Actualizado 15 septiembre 2014
En la prisión de Valdenoceda, que estuvo abierta desde finales de 1938 hasta agosto de 1943, se tiene constancia oficial de la muerte de 154 presos republicanos. De ellos, tres eran de la provincia de Guadalajara. La Agrupación de Familiares ya ha localizado a la familia de uno de ellos, pero no ha tenido el mismo éxito con las otras dos.

Según fuentes de la Agrupación que han contactado con este diario, "el primer paso para conseguir la identificación de los restos de estas dos personas es la localización de las familias, de sus descendientes, que simplemente deben donar una muestra de saliva".

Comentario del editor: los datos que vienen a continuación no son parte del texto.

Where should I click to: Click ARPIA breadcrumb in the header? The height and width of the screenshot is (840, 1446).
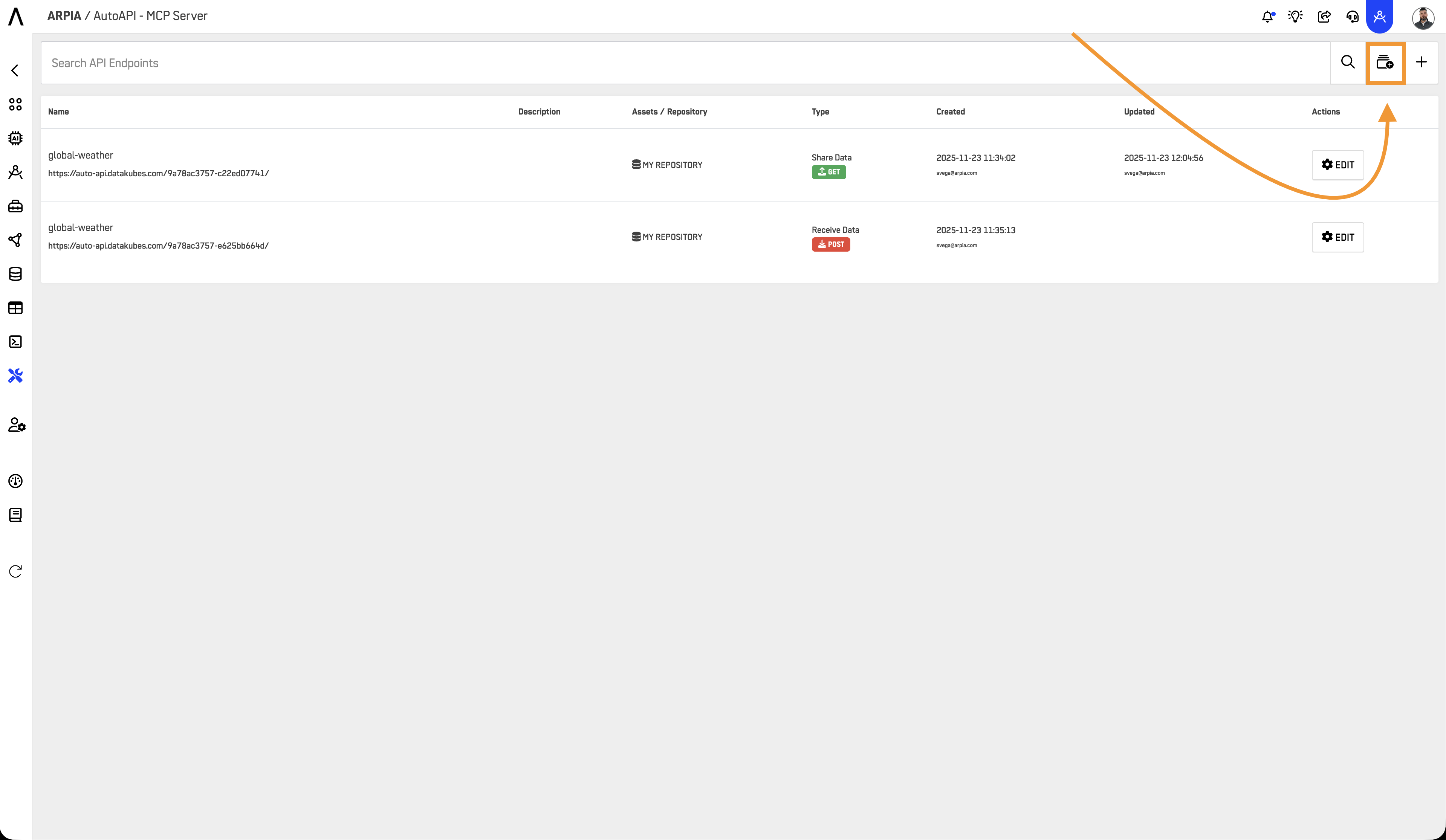point(64,16)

Las familias que esta Agrupación está buscando son las de:

•  Antonio de Pedroviejo Viejo, de Hita. Murió en la cárcel de Valdenoceda el 12 de febrero de 1943. Era casado, aunque no disponen de más datos de él.

• Calixto Pérez Esteban, natural de Iriépal y residente con su familia en Alovera. Estaba casado con Enriqueta. No constan ni los apellidos de su esposa ni el número de hijos. Sí se sabe que era hijo de Francisco Pérez y de Francisca Esteban. Murió en la cárcel de Valdenoceda el 1 de abril de 1943.

Quien disponga de datos y quiera aportarlos, puede hacerlo a través del correo electrónico [email protected]  

La prisión de Valdenoceda
La prisión de Valdenoceda estuvo abierta desde finales de 1938 hasta agosto de 1943 en la localidad de Valdenoceda (en el norte de Burgos), en condiciones de extrema severidad. La inmensa mayoría de las muertes se produjeron por colitis epidémica, consecuencia del hambre y del frío.

Allí murieron oficialmente 154 personas, que fueron enterradas bien en el cementerio viejo, en plena calle o en un solar de Instituciones Penitenciarias.

La Agrupación, que se constituyó formalmente en 2005 y que inició en 2007 los primeros trabajos de exhumación, ha exhumado un total de 116 restos, ha podido contactar con 97 familias de toda España y ha identificado 49 restos, muchos de los cuales reposan ya en su lugar de origen.